[Stored items]

☆ ☆ ☆ ☆

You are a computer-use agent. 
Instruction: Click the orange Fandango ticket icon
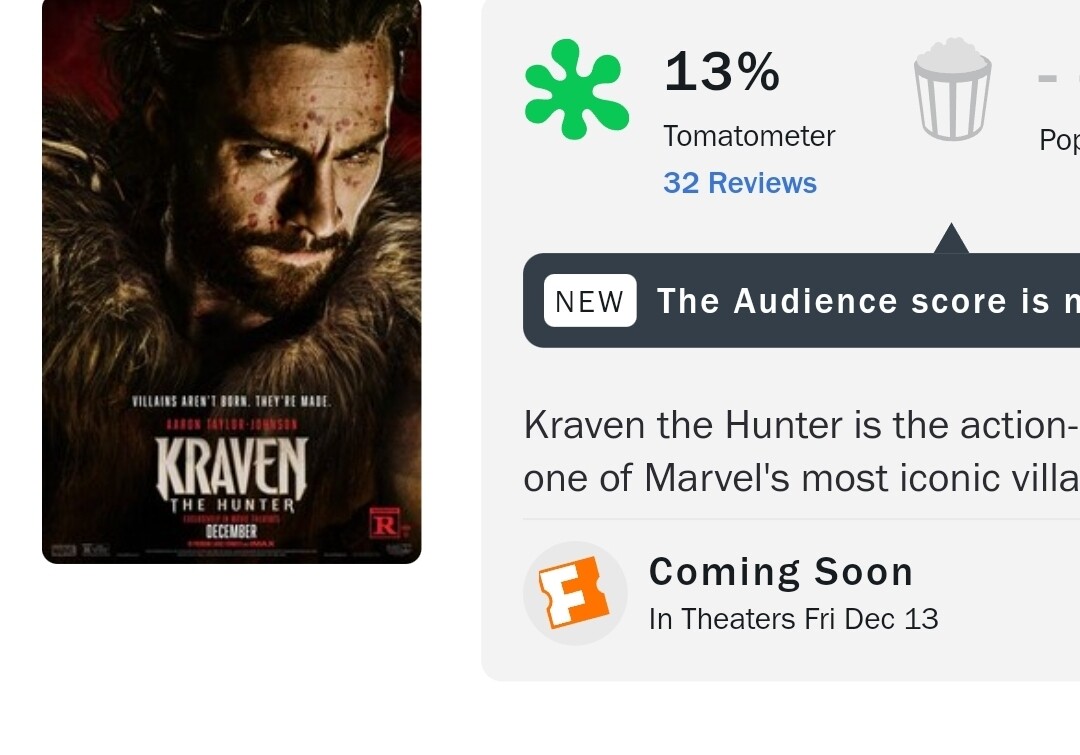(575, 593)
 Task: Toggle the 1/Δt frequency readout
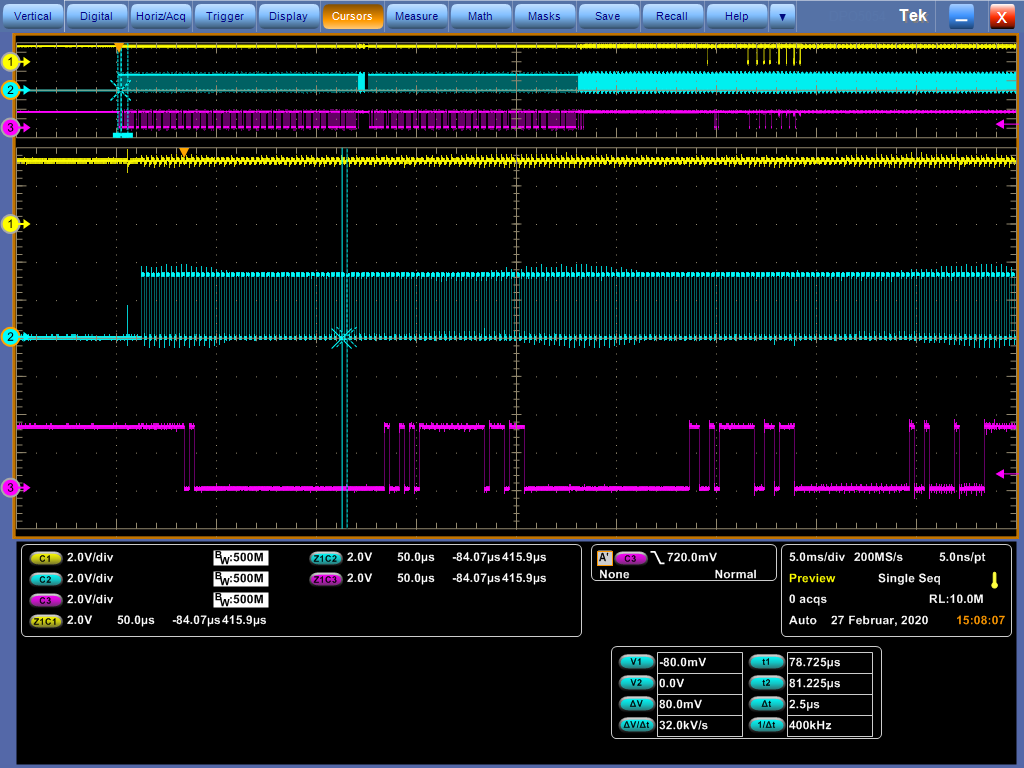tap(766, 725)
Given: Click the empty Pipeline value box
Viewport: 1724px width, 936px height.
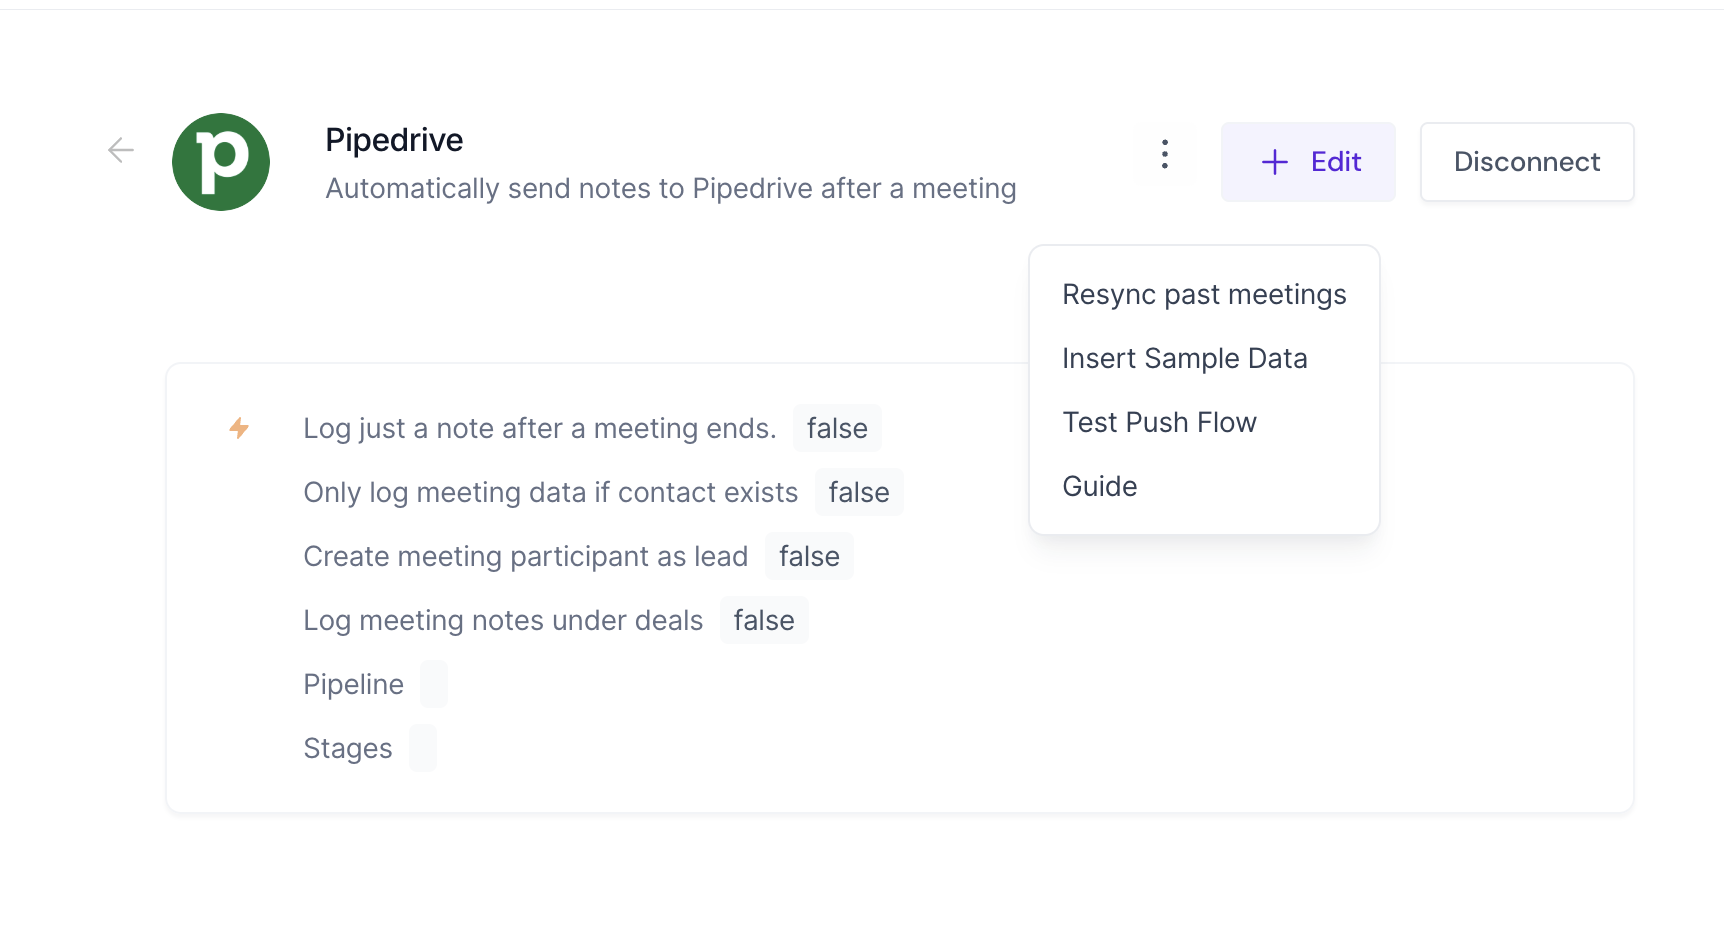Looking at the screenshot, I should pos(434,685).
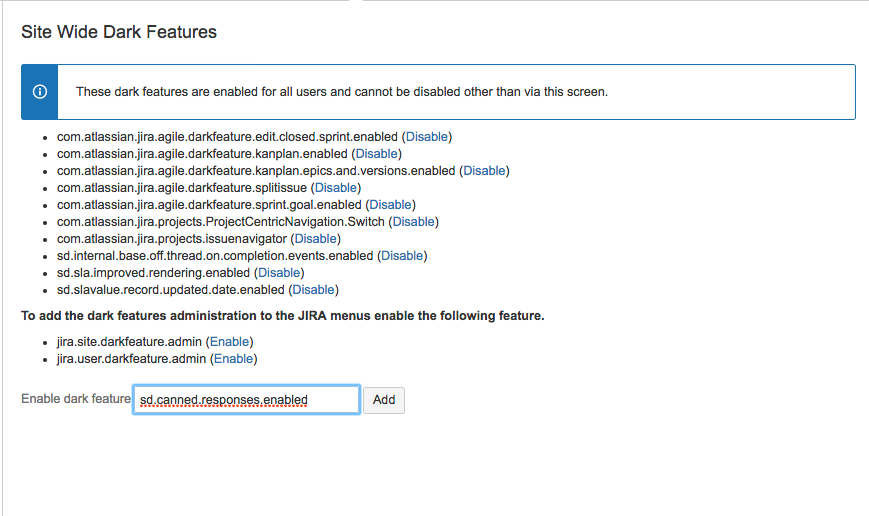Disable the edit.closed.sprint.enabled dark feature

[x=427, y=137]
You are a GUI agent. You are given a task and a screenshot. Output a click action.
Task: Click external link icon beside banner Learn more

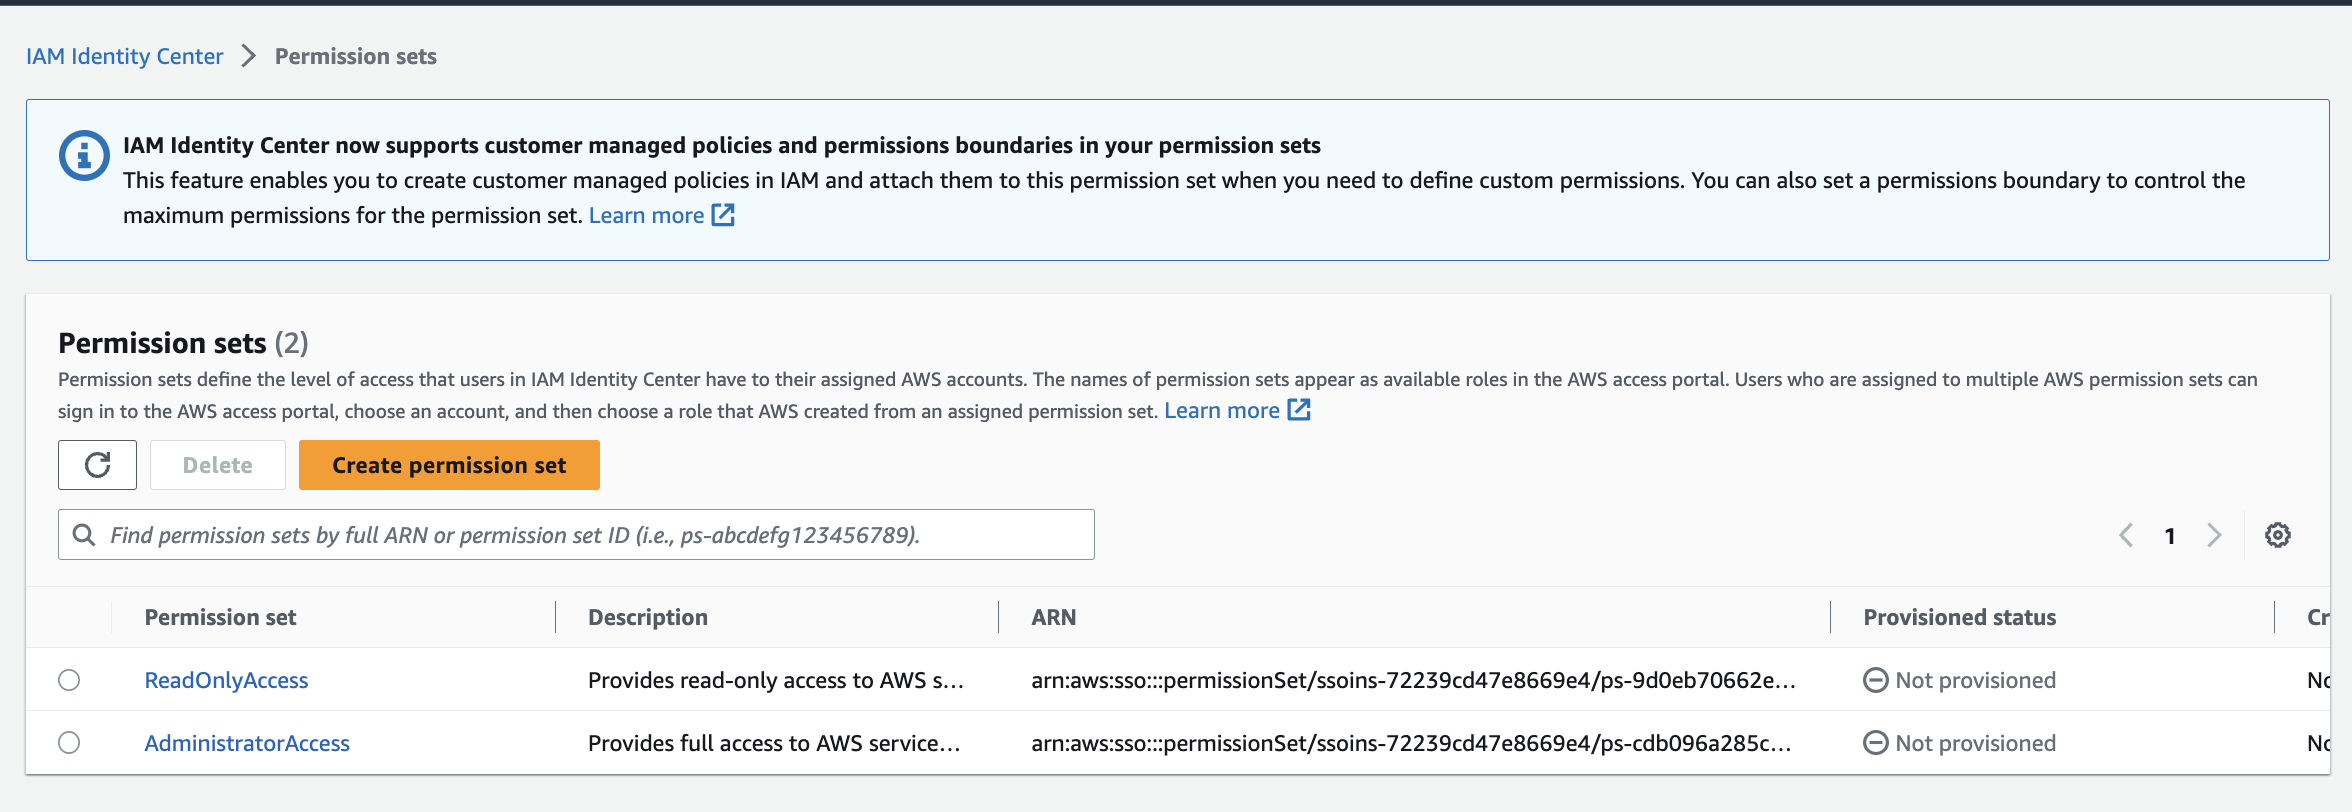point(723,215)
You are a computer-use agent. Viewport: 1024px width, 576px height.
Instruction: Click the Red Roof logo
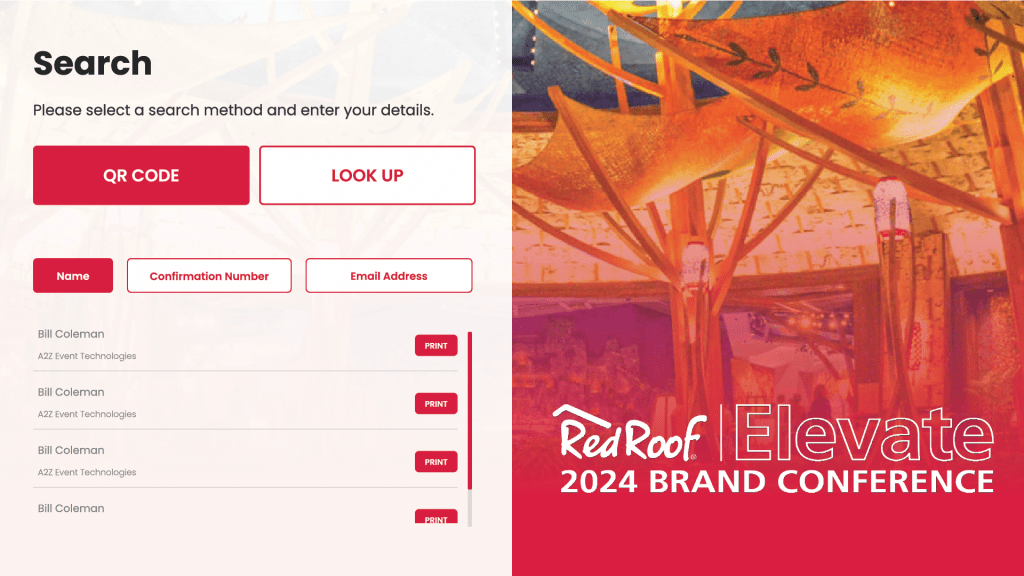(630, 434)
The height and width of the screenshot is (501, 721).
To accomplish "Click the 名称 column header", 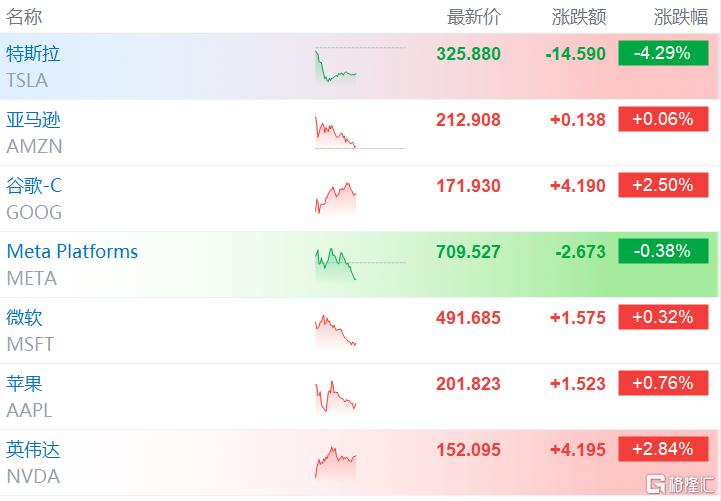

☆ ☆ ☆ ☆

▶ **ASSIGNMENT**
Whenever the word "computer" shows up in a line above, copy that line.

▶ **REPLY TO THE EXERCISE**
You are a computer-use agent. 
You are a computer-use agent. Viewport: 1024px width, 576px height.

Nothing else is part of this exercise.